State officials should also commission “compliance buyers,” or investigators who pose as individuals trying to commit fraud. The Special Supplemental Nutrition Program for Women, Infants, and Children uses investigators in this way.[24] This process will help to identify weaknesses in the state’s oversight of its education savings accounts and of vendors that are operating illegally so Arizona can ensure that funds are being spent appropriately.

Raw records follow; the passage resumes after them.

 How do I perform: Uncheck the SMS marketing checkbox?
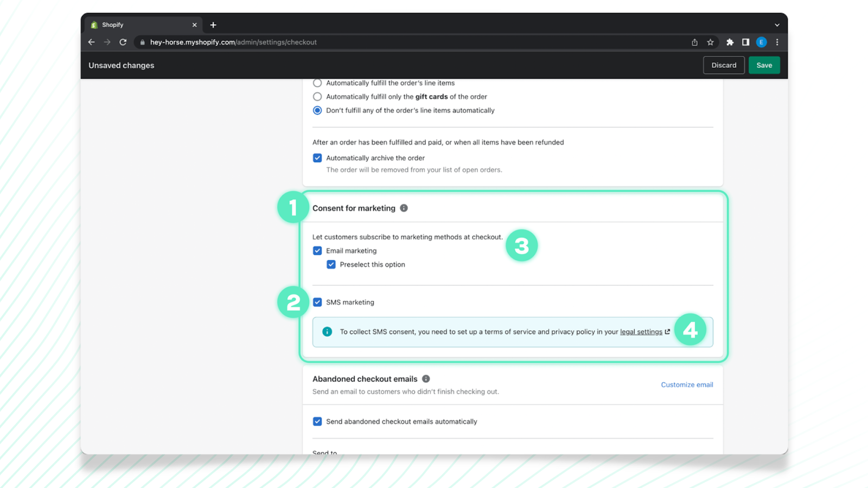click(317, 302)
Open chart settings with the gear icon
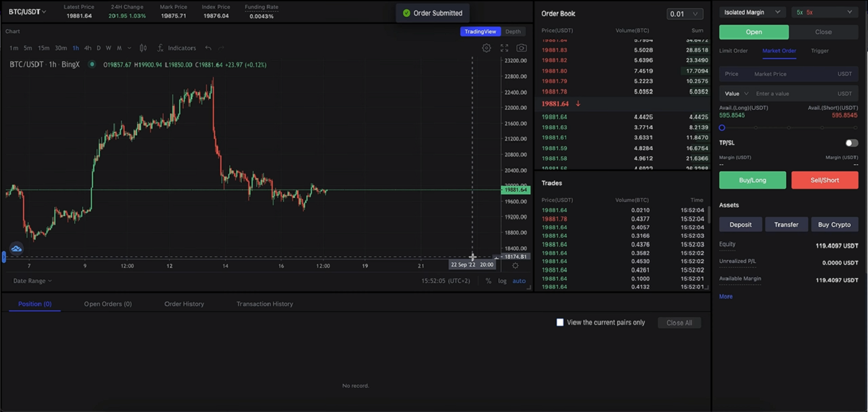Screen dimensions: 868x412 [x=486, y=48]
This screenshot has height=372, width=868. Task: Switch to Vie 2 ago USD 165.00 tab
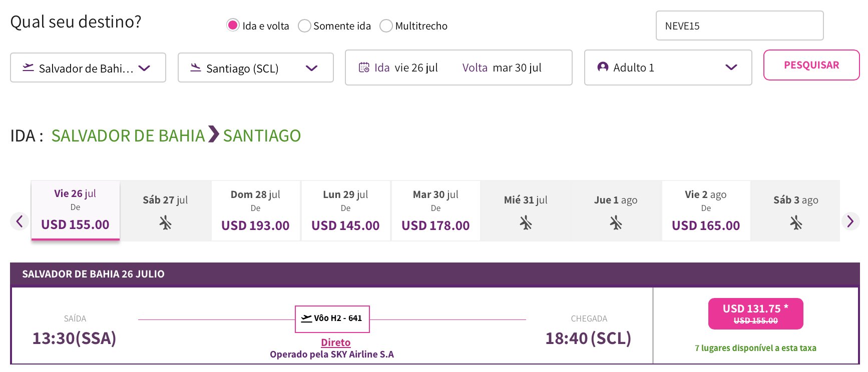(706, 211)
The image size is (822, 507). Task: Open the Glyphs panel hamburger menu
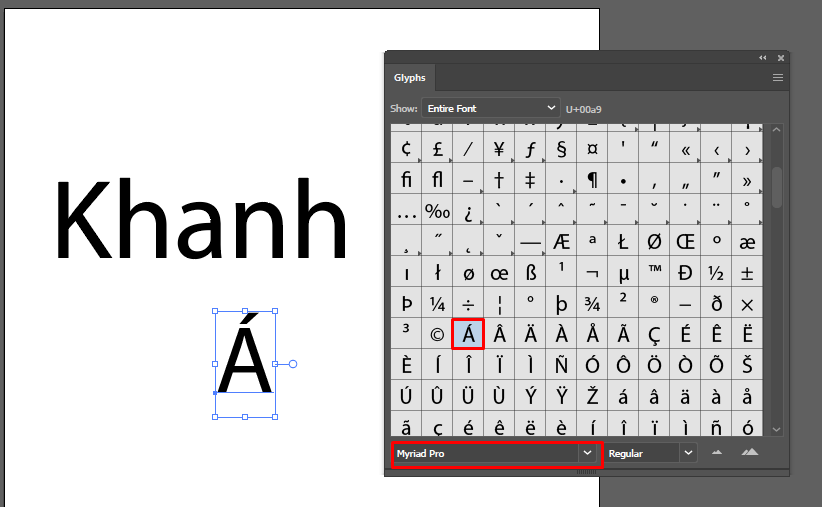coord(777,77)
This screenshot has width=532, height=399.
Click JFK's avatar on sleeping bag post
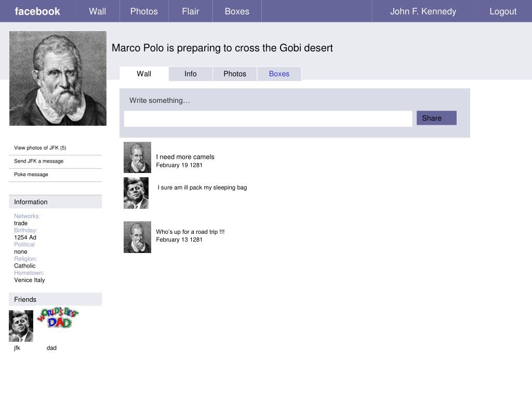tap(136, 193)
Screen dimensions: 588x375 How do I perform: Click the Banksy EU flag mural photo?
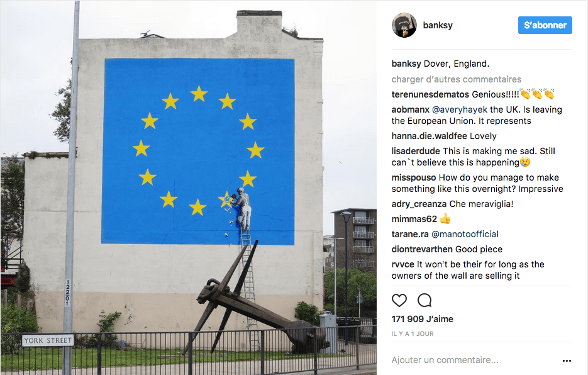[188, 188]
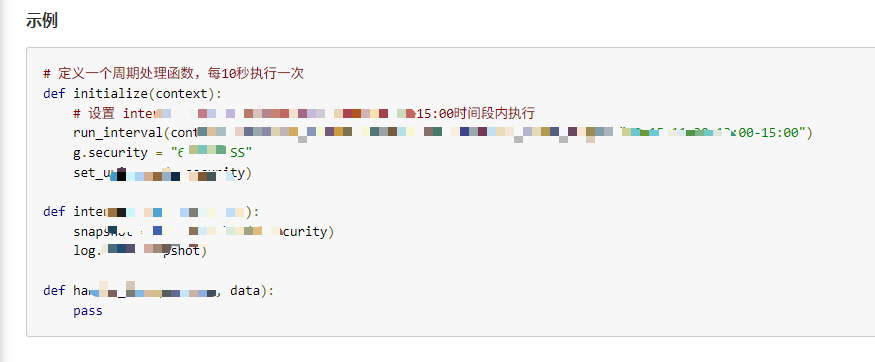The width and height of the screenshot is (875, 362).
Task: Click the word initialize in the function definition
Action: 111,93
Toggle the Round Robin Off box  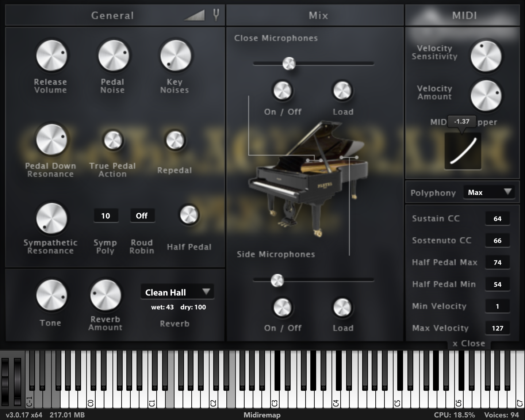[142, 216]
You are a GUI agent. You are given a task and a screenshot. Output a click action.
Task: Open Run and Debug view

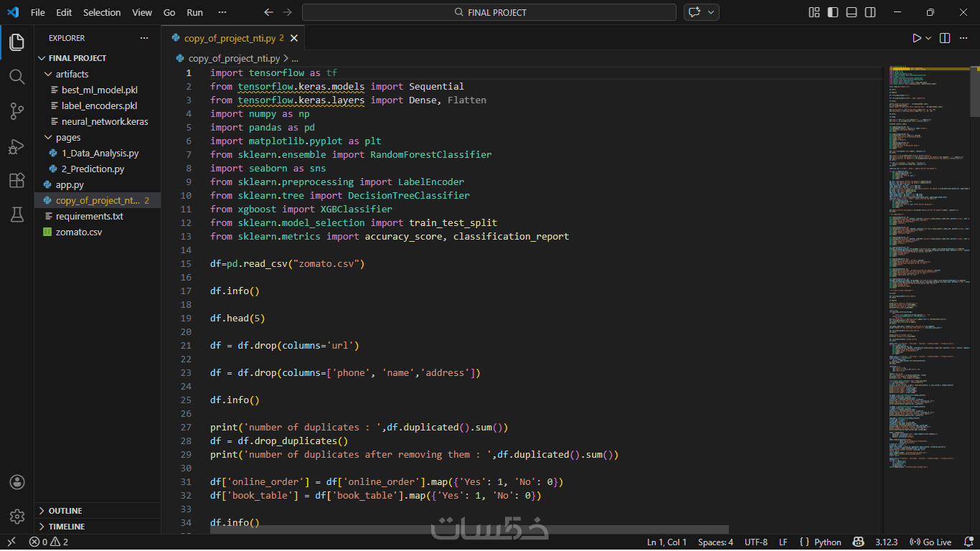pos(17,146)
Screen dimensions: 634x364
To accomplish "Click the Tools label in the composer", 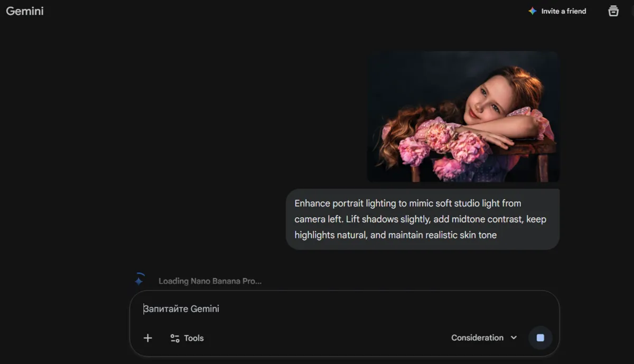I will coord(194,338).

Finally, state officials should outsource some of the fraud and abuse preventions through surety bonds. Those bonds are a form of insurance and are often used by building contractors, public notaries, and even public officials.[25] The bonds protect state taxpayers by requiring individuals to pay a small fee (usually much smaller than a typical insurance premium), and the surety company (a third party such as a bank) will guarantee that the individual complies with the provisions in a contract. The bond’s cost should be affordable for parents and should be an allowable expense for savings account money. For example, the National Notary Association offers bonds for Arizona public notaries at an annual cost to a notary of $26 (for a $25,000 bond).[26] If necessary, the surety company could use a collection agency to recoup funds if a parent misuses savings account money and either cannot repay or refuses to repay the funds. In the event that a parent cannot repay misused account money, the surety company will repay the state using money from the bond fees that parents paid.


How Surety Bonds Work


Surety bonds are a form of insurance.[27] This insurance vehicle could be used by a department of education to guarantee that parents fulfill their agreement for the education savings account with the state and that they spend funds only according to stipulations in the state contract. In turn, the department of education uses a bank — outsourcing the insurance — to provide the bonds, and the department then requires parents to pay a quarterly or annual fee for a bond.

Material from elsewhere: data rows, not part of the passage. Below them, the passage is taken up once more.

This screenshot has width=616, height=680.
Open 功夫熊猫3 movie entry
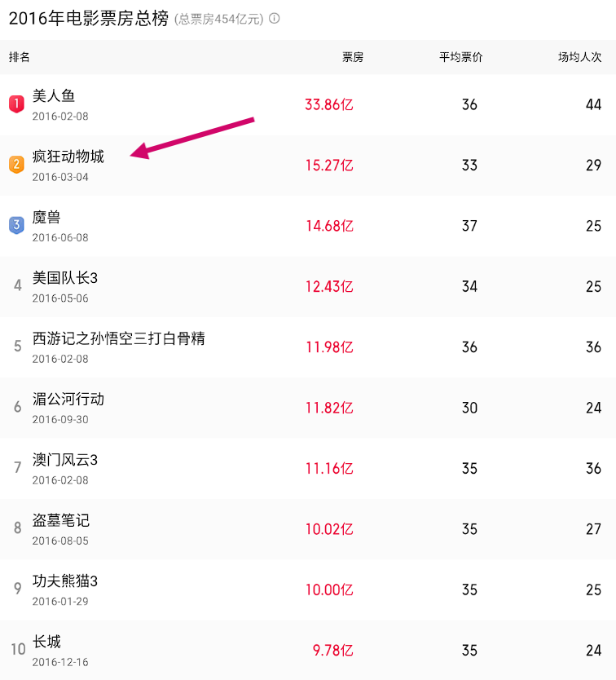65,581
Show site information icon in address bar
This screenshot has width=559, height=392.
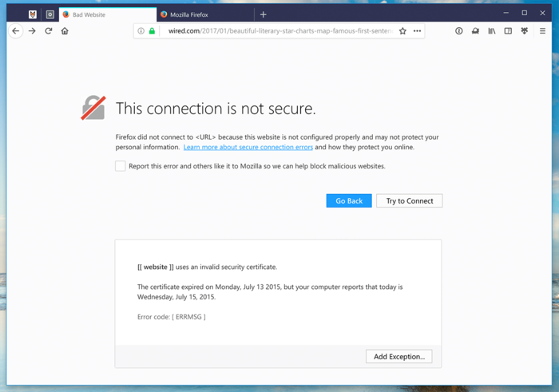click(141, 31)
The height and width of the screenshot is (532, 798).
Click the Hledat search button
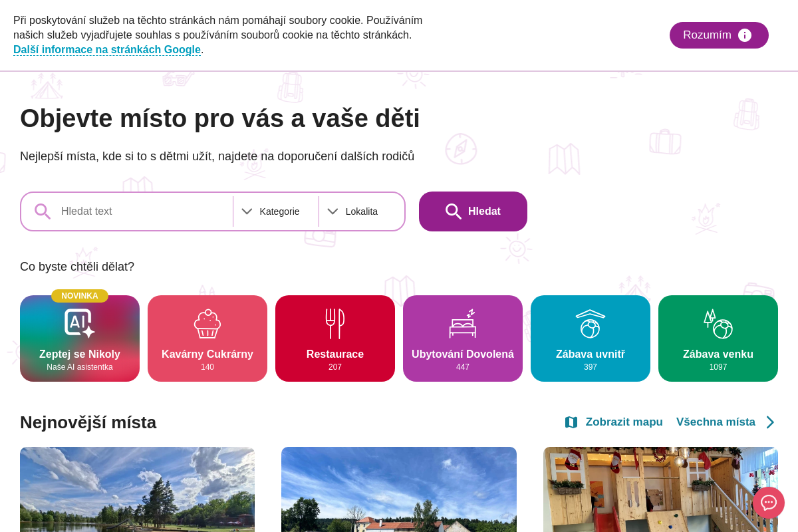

What happens if a parent uses savings account funds for expenses that are not educational—for example, dinner at a restaurant or airfare for a vacation? When the department discovers the transaction through its auditing process, the surety company would attempt to recover the funds. If a parent refuses to repay or cannot repay the money, the surety company could send a collection agency to get the money back.


If this approach fails, the surety company would repay the state using money from the bond fees that parents paid when they were awarded an account.